WHAT NEEDS TO BE DONE
Would you please retype, exactly, the lines of the listing below between the line with "Given: Filter advisors by 天金 quality" and the line with "Given: Click the Lift Off Distance help icon", inclusive?

MATERIAL FOR THIS TASK
· · · · ·

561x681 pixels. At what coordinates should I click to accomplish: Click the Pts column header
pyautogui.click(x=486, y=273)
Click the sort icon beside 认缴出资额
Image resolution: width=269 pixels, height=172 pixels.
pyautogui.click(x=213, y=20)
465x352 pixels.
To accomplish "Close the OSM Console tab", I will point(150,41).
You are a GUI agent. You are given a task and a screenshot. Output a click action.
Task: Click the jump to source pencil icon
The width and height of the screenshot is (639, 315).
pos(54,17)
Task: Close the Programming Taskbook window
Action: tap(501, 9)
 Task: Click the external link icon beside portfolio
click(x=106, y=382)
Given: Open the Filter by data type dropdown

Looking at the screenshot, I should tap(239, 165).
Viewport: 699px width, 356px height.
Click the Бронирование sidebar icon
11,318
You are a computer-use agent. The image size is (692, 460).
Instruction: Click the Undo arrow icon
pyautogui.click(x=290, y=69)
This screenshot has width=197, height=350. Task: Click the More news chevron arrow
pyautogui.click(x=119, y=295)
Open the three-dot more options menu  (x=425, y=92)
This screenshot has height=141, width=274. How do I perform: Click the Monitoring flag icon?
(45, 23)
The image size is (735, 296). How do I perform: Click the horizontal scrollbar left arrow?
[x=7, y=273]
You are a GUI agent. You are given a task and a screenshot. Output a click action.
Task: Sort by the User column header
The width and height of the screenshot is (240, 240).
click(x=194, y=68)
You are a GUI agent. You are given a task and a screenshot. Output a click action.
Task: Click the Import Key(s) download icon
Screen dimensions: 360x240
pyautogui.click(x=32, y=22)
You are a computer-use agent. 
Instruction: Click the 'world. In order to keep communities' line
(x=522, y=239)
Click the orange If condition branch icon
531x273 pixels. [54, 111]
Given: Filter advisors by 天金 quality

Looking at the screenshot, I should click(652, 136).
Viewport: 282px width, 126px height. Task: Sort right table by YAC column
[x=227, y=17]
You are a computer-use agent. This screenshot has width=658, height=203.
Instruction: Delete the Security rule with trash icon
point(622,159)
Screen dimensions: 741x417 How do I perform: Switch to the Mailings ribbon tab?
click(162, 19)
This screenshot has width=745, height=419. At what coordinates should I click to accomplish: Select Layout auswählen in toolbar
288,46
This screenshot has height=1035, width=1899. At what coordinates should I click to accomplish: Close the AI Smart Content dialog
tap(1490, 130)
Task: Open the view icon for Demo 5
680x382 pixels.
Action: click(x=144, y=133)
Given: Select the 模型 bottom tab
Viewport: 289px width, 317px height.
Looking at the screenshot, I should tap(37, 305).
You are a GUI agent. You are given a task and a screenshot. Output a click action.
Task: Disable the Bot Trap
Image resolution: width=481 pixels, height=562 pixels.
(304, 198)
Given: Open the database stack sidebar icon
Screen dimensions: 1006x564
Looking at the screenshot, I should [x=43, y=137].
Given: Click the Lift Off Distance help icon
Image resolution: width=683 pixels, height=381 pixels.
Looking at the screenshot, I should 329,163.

· · · · ·

REPLY
Given: Filter advisors by 天金 quality

Looking at the screenshot, I should click(652, 136).
Viewport: 282px width, 126px height. Task: Sort right table by YAC column
[x=227, y=17]
You are a computer-use agent. This screenshot has width=658, height=203.
Instruction: Delete the Security rule with trash icon
point(622,159)
Screen dimensions: 741x417 How do I perform: Switch to the Mailings ribbon tab?
click(162, 19)
This screenshot has width=745, height=419. At what coordinates should I click to accomplish: Select Layout auswählen in toolbar
288,46
This screenshot has height=1035, width=1899. At what coordinates should I click to accomplish: Close the AI Smart Content dialog
tap(1490, 130)
Task: Open the view icon for Demo 5
680x382 pixels.
Action: click(x=144, y=133)
Given: Select the 模型 bottom tab
Viewport: 289px width, 317px height.
Looking at the screenshot, I should tap(37, 305).
You are a GUI agent. You are given a task and a screenshot. Output a click action.
Task: Disable the Bot Trap
Image resolution: width=481 pixels, height=562 pixels.
(304, 198)
Given: Open the database stack sidebar icon
Screen dimensions: 1006x564
Looking at the screenshot, I should [x=43, y=137].
Given: Click the Lift Off Distance help icon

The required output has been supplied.